The algorithms were trained to look for specific patterns in the biomarker data that are common in patients with prostate cancer. If they detect the same patterns in a fresh urine sample, there’s a high chance of the disease. The team collected 76 urine samples from a mixture of healthy patients and men with prostate cancer, and used 70 per cent of them to train the algorithms and 30 per cent for testing.
Initial results show that the algorithms were able to correctly predict with at least 99 per cent accuracy whether someone had prostate cancer or not. It should be noted, however, that only 23 people were tested in the experiment so the results of this limited experiment should be taken with a pinch of salt.
After a further development of the technology, I believe that replacing the current blood test will be possible
Lee said that although the false positive and negative rates of the algorithms were low at 0.024 and 0.037 respectively, the team needed to verify their results with many more patients.
“After a further development of the technology, I believe that replacing the current blood test will be possible," he said. "To make this happen, there are a few challenges we need to overcome.
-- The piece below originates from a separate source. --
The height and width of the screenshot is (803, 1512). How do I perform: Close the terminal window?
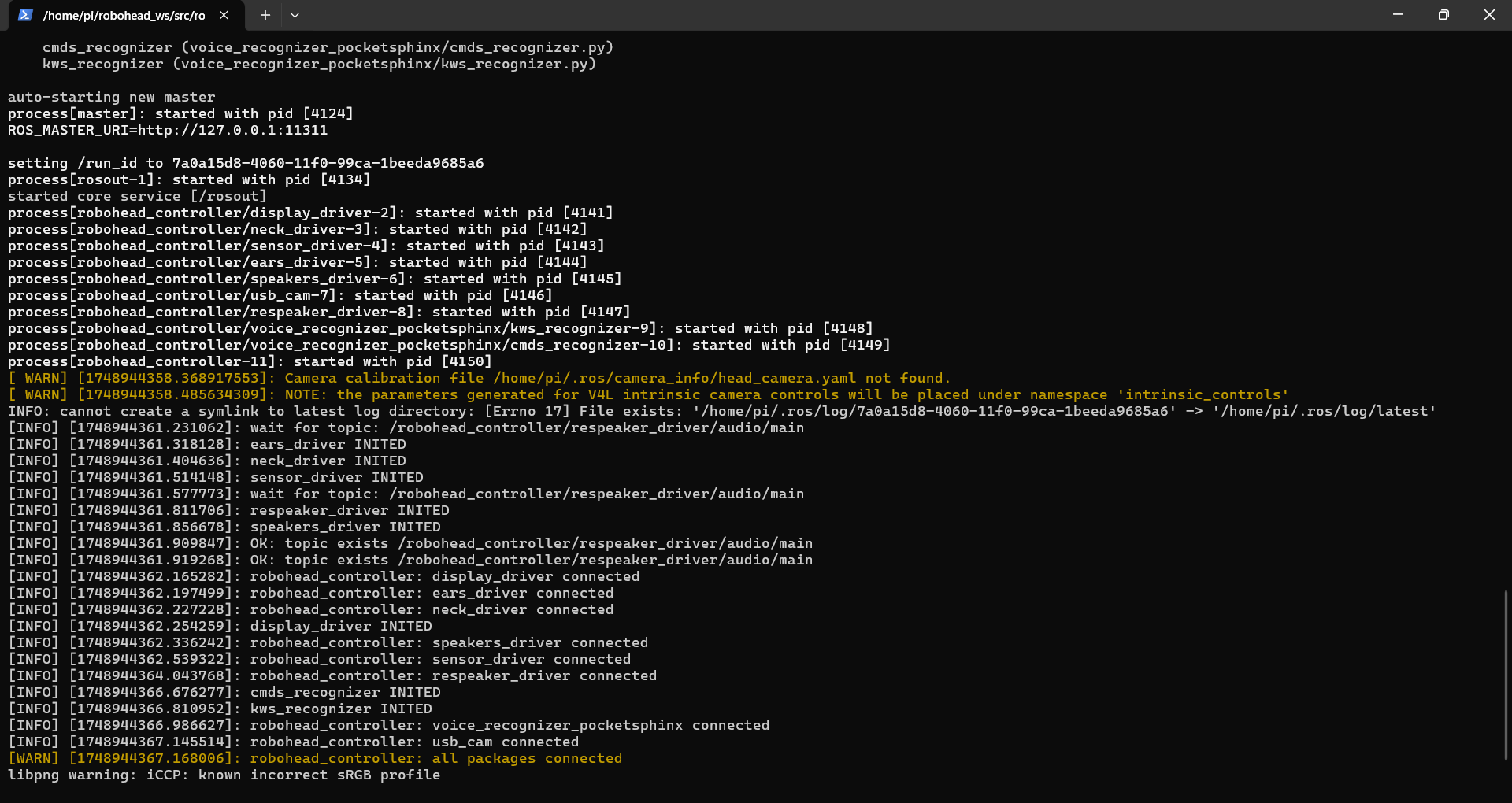click(1489, 15)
First, a validation of our approach with a much larger data set should be checked. Second, miniaturization of the sensor is needed.
“And then we need to closely work with healthcare experts on fields to monitor the performance of our sensing platform to determine replacing the current blood-based test. Personally, I think that making the sensing platform more affordable without compromising the performance is the key.”
At the moment, Lee believes the test is not yet good enough to completely eradicate the need for further biopsy tests. He hopes that one day in the future the team will develop a biosensor capable of detecting multiple biomarkers for different cancers that can be analysed with AI algorithms to diagnose patients. ®